The Classification of Mobile Phone Prices Based on Decision Tree

Laier Du 1*
  • 1 College of Science Mathematics and Technology, Wenzhou-Kean University, Wenzhou, China    
  • *corresponding author chixuxunwu@outlook.com
Published on 12 December 2024 | https://doi.org/10.54254/2755-2721/2024.18224
ACE Vol.114
ISSN (Print): 2755-273X
ISSN (Online): 2755-2721
ISBN (Print): 978-1-83558-781-2
ISBN (Online): 978-1-83558-782-9

Abstract

Classification is one of the common and basic problems in the field of machine learning. There are many methods to deal with this problem, such as logistic regression, K-Nearest Neighbors, Convolutional Neural Networks, etc. However, for those who have just started machine learning, decision trees are a very suitable method. The reason for this is that decision trees are very readable. Nonetheless, when actually applying decision trees to solve classification tasks, many problems are often encountered, such as how to clean the data set and how to tune hyperparameters. In this article, I will take the specific task of classifying mobile phone prices as an example to discuss in detail the construction process of the decision tree model.
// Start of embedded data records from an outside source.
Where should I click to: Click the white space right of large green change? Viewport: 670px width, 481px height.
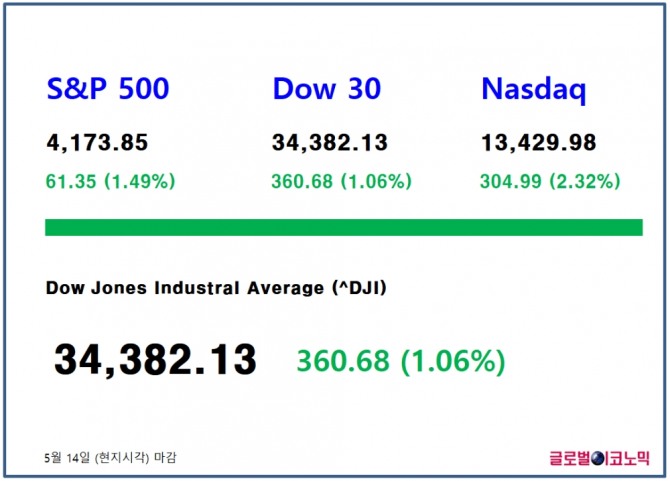coord(580,360)
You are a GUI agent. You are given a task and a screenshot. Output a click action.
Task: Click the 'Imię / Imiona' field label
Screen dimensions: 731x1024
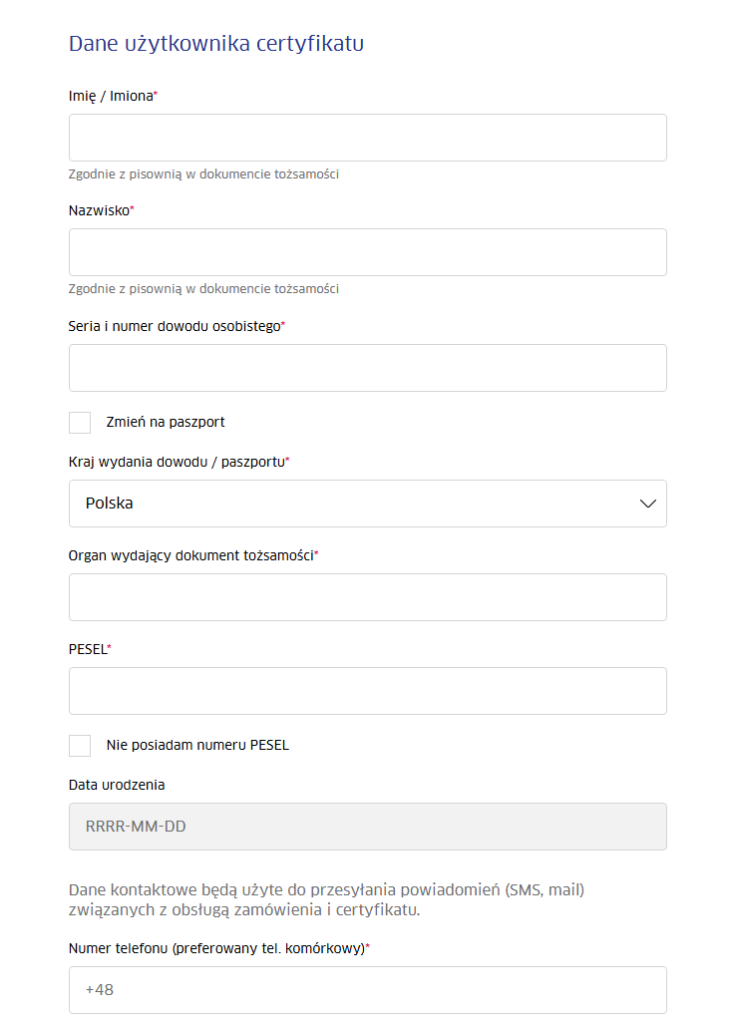click(111, 96)
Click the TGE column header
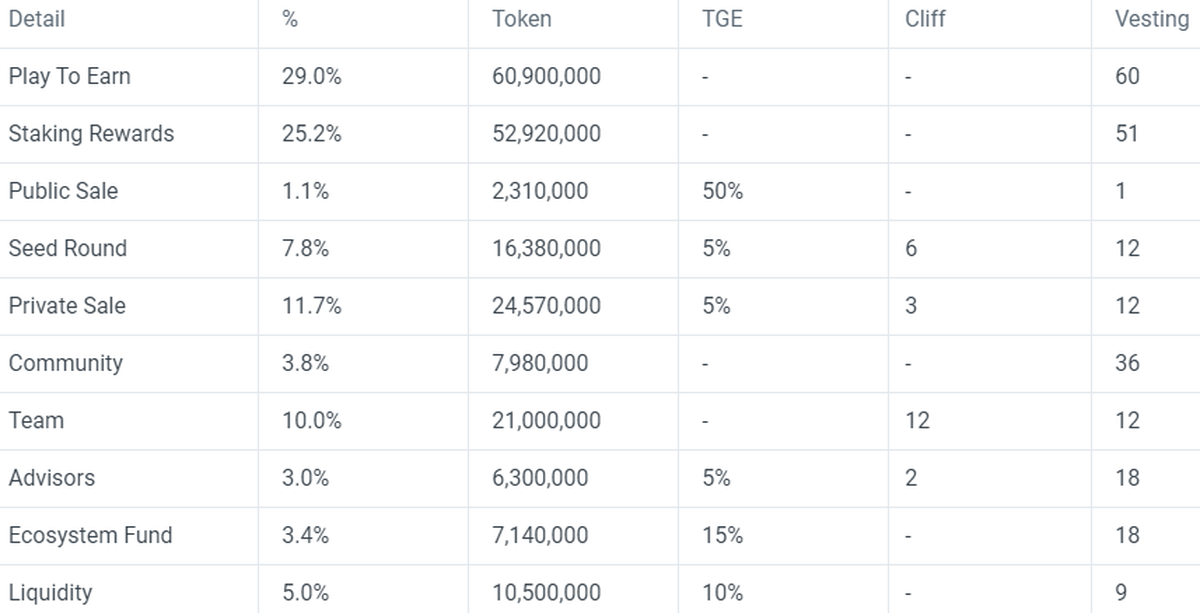 coord(722,19)
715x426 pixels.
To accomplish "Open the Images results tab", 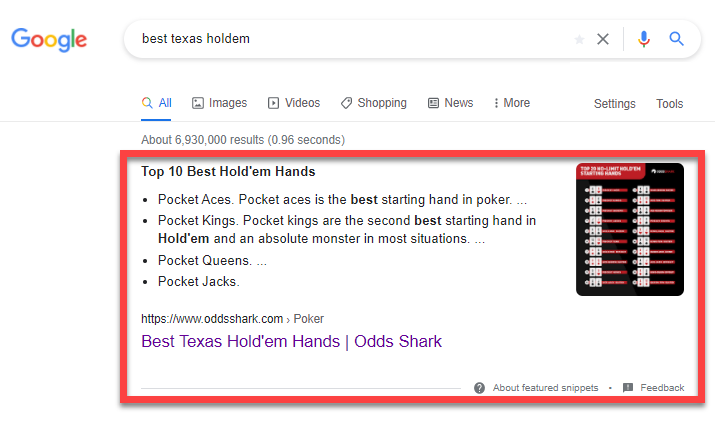I will tap(219, 103).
The purpose of the discussion is to help researchers who want to learn decision trees understand the structure of this model, understand the problems that may be encountered in the process of building the model, and recognize the strengths as well as the weaknesses about this model such as the readability of decision trees and its sensitivity to data quality.

Keywords:

Decision tree, Classification, Data cleaning, PCA (Principal Component Analysis), GridSearch

Du,L. (2024). The Classification of Mobile Phone Prices Based on Decision Tree. Applied and Computational Engineering,114,116-122.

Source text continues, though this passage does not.